Article N° 4778
MSF
Médecins sans frontières dénonce l’opacité autour des prix des vaccins
Imounachen Zitouni - 12 novembre 2015 18:29Dans une pétition diffusée à partir de jeudi, Médecins sans frontières (MSF) dénonce que des enfants meurent encore de pneumonies évitables et que des pays s’enrichissent sans avoir les moyens de vacciner leurs enfants. La pétition dénonce aussi le fait que des laboratoires pharmaceutiques entretiennent une totale opacité sur les prix, et vendent leurs produits parfois plus chers aux pays intermédiaires qu'aux pays riches.
Mis en cause: les laboratoires Pfizer et GSK, qui ont vendu «plus de 26 milliards de dollars» de vaccins contre la pneumonie auxquels «75 % des enfants n'ont pas accès, à cause notamment de leur prix élevé».

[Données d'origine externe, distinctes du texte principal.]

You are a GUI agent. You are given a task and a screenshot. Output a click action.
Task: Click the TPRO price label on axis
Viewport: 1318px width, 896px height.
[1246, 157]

«La pneumonie est l'une des premières causes de mortalité chez les enfants, or elle est évitable par la vaccination, explique Nathalie Ernoult. Nous faisons un focus sur le pneumocoque, mais il est symptomatique du fonctionnement global du système.» Car si le monde s'est largement mobilisé pour améliorer l'accès des pays pauvres à la vaccination, le système a des effets pervers.

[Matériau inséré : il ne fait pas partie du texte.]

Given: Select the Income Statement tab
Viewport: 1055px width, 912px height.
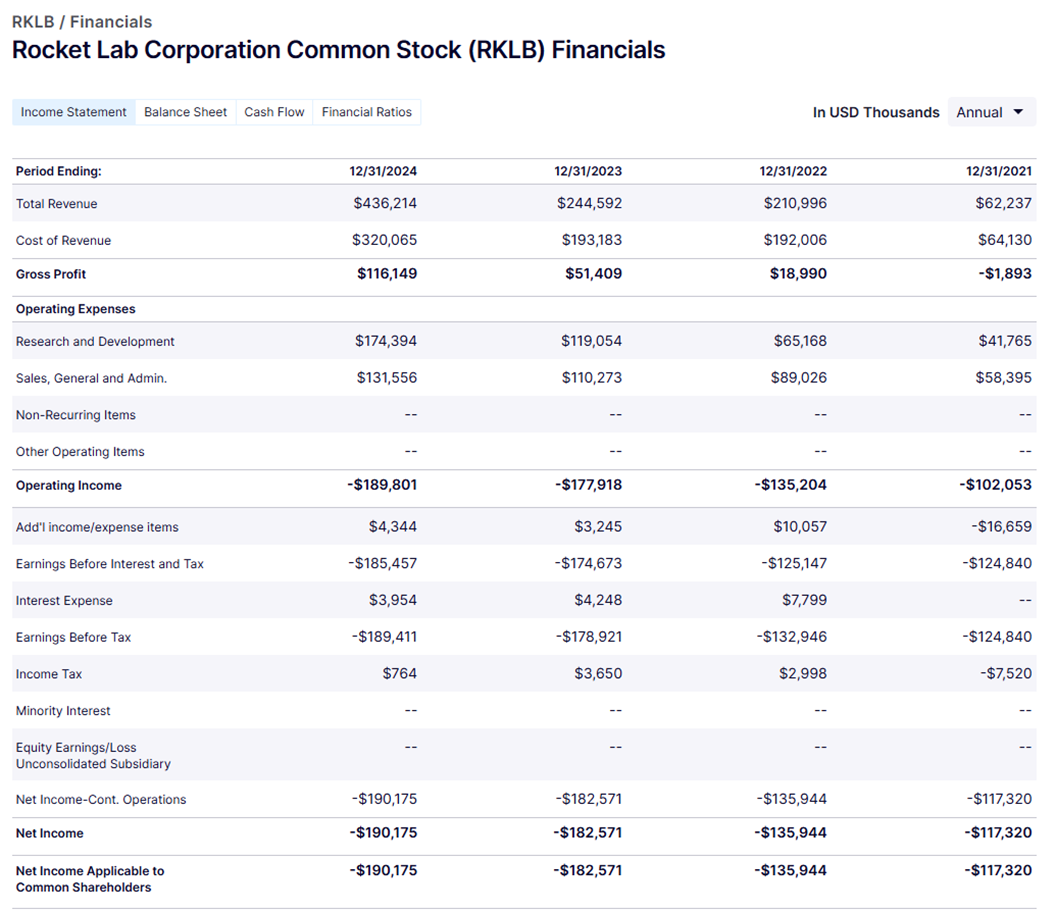Looking at the screenshot, I should tap(73, 112).
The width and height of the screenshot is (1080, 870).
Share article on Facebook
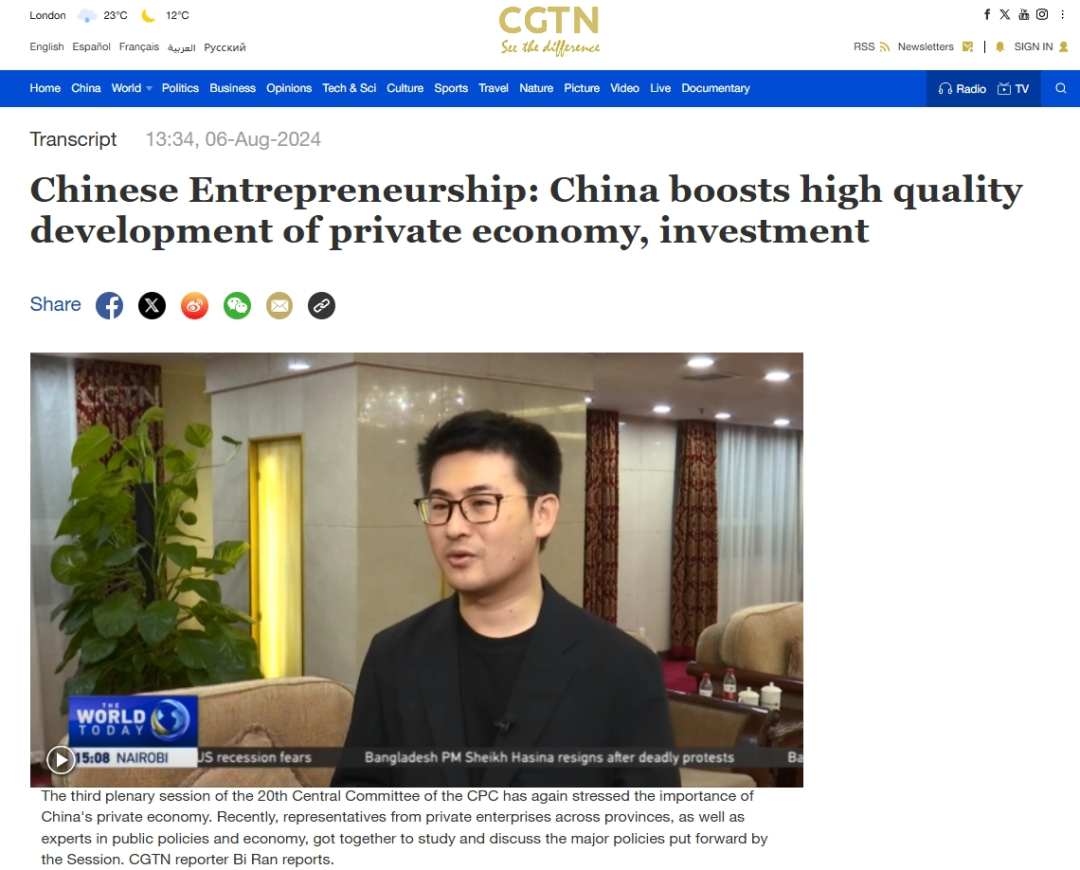click(x=110, y=305)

Tandis que le nombre de vaccins recommandés a doublé depuis 1974, le coût en a été multiplié par… 68 en dix ans! L'essentiel de cette hausse est imputable au prix des nouveaux vaccins, dont beaucoup «sont complexes à fabriquer et requièrent des investissements conséquents, argue GSK. Notre vaccin antipneumococcique est l'un des plus complexes que nous ayons jamais fabriqués, essentiellement parce qu'il combine 10 vaccins en un seul.»
En 2000 a été fondée l'Alliance mondiale pour les vaccins et la vaccination (Gavi), pour subventionner l'introduction des vaccins essentiels dans les 70 pays les plus pauvres de la planète. Une avancée qui devient handicap lorsque les pays s'enrichissent. «Les pays intermédiaires, pas ou plus éligibles au soutien de Gavi, doivent payer le prix fort. Certains renoncent à des vaccins faute de savoir comment les financer», précise Nathalie Ernoult.

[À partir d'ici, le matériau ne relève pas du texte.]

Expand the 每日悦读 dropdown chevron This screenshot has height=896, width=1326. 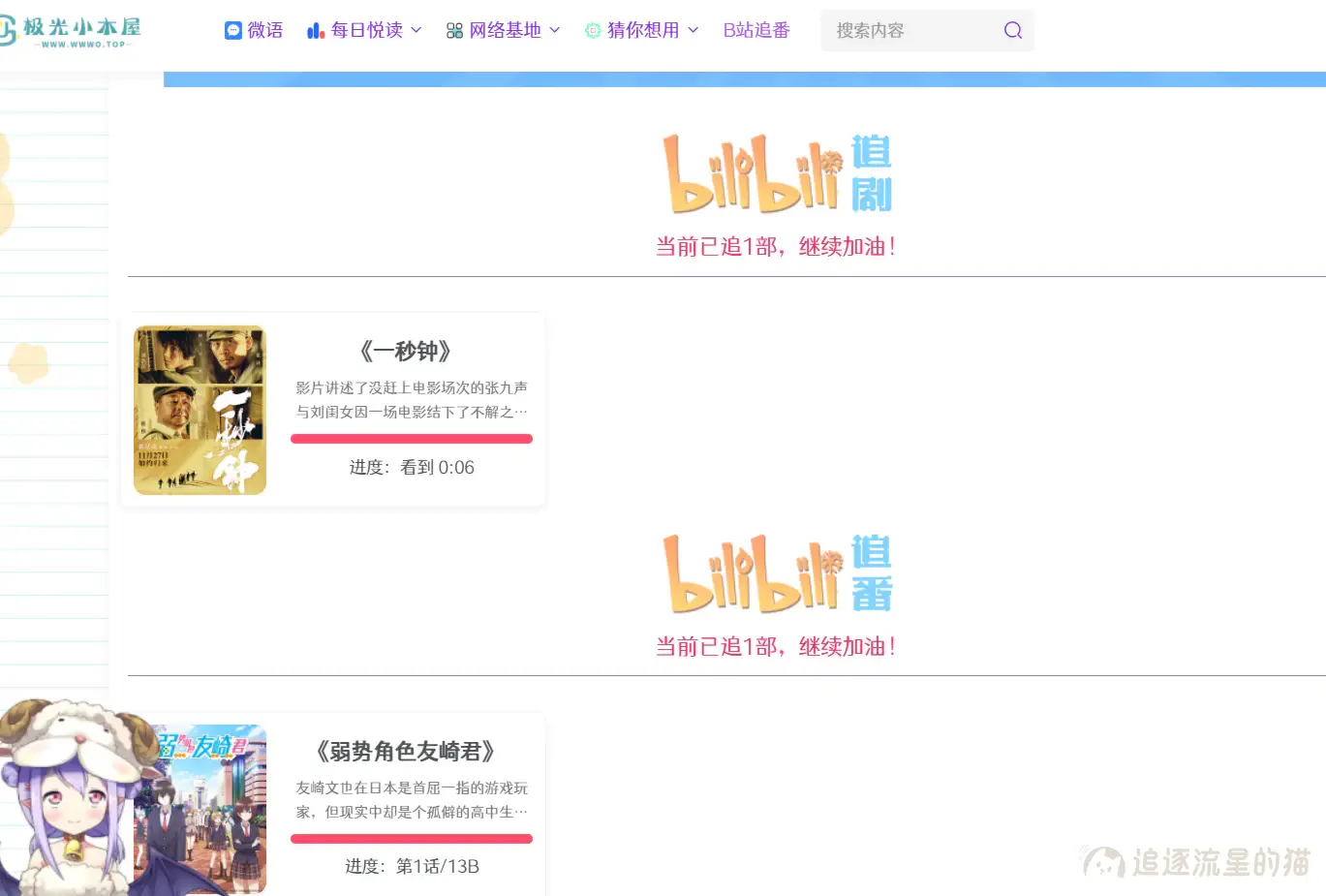click(416, 30)
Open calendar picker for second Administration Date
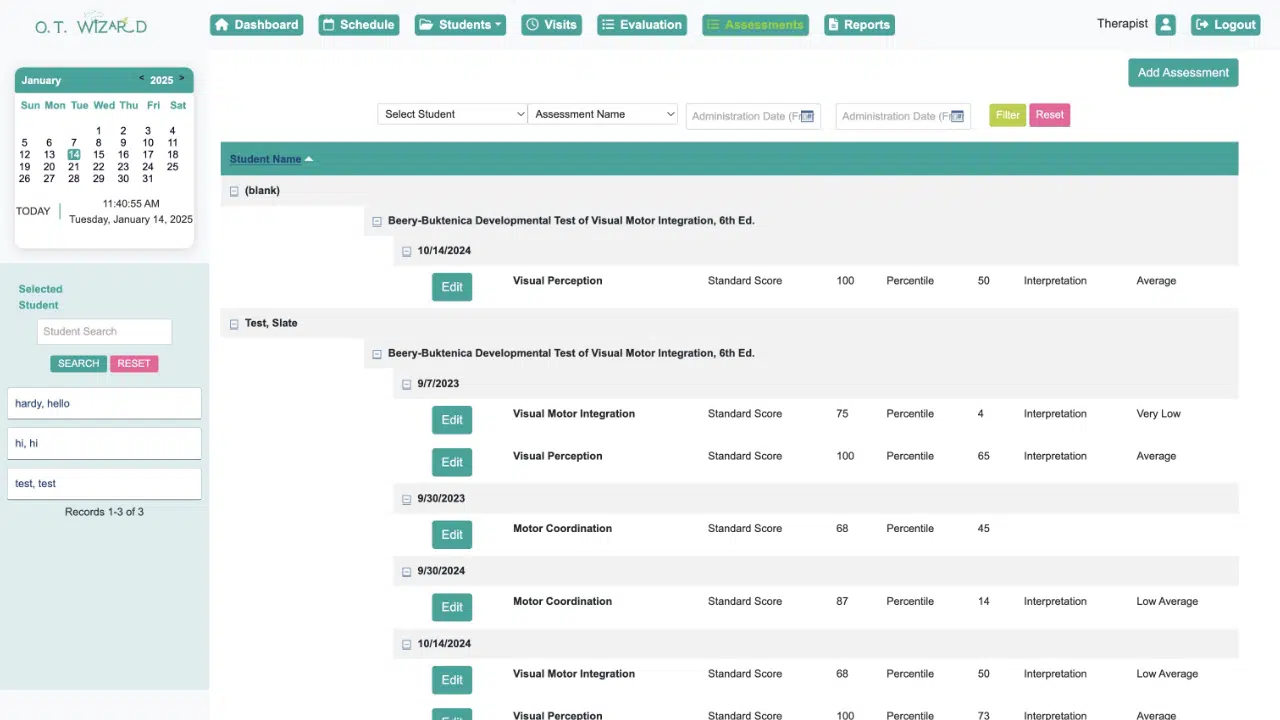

Dans un rapport publié en janvier, MSF évoquait ainsi le cas de l'Angola qui a consacré 2,2 millions de dollars au financement des nouveaux vaccins en 2012, mais devra en dépenser 34,45 millions en 2018 pour mener la même politique sans Gavi. GSK rétorque que «pour les pays dont la situation économique s'est amélioré et qui ne sont plus éligibles au programme Gavi, nous nous sommes engagés à geler les prix pendant dix ans. Et en 2014 nous avons conclu un accord de 3 ans pour fournir des doses à prix réduit de notre vaccin Synflorix à MSF.»
Pas suffisant pour l'ONG qui réclame un vaccin «à 5 $ par enfant dans les pays en développement et pour les organisations humanitaires», contre 21 $ actuellement. Un laboratoire indien promet un produit à 6 $ par enfant, mais pas avant 2019. «D'ici là, des centaines de milliers d'enfants pourraient mourir», accuse MSF.
L'ONG regrette enfin l'opacité des prix. Faute de connaître les coûts de recherche et de production et les tarifs pratiqués ailleurs, difficile de négocier avec les laboratoires. Et si les laboratoires assurent prendre en compte la situation économique d'un pays avant de fixer ses prix, ceux-ci seraient parfois«irrationnels, s'étrangle Nathalie Ernoult. Par exemple, le Maroc paye le vaccin contre le pneumocoque plus cher que la France!» (63,74 $ contre 58,43 $).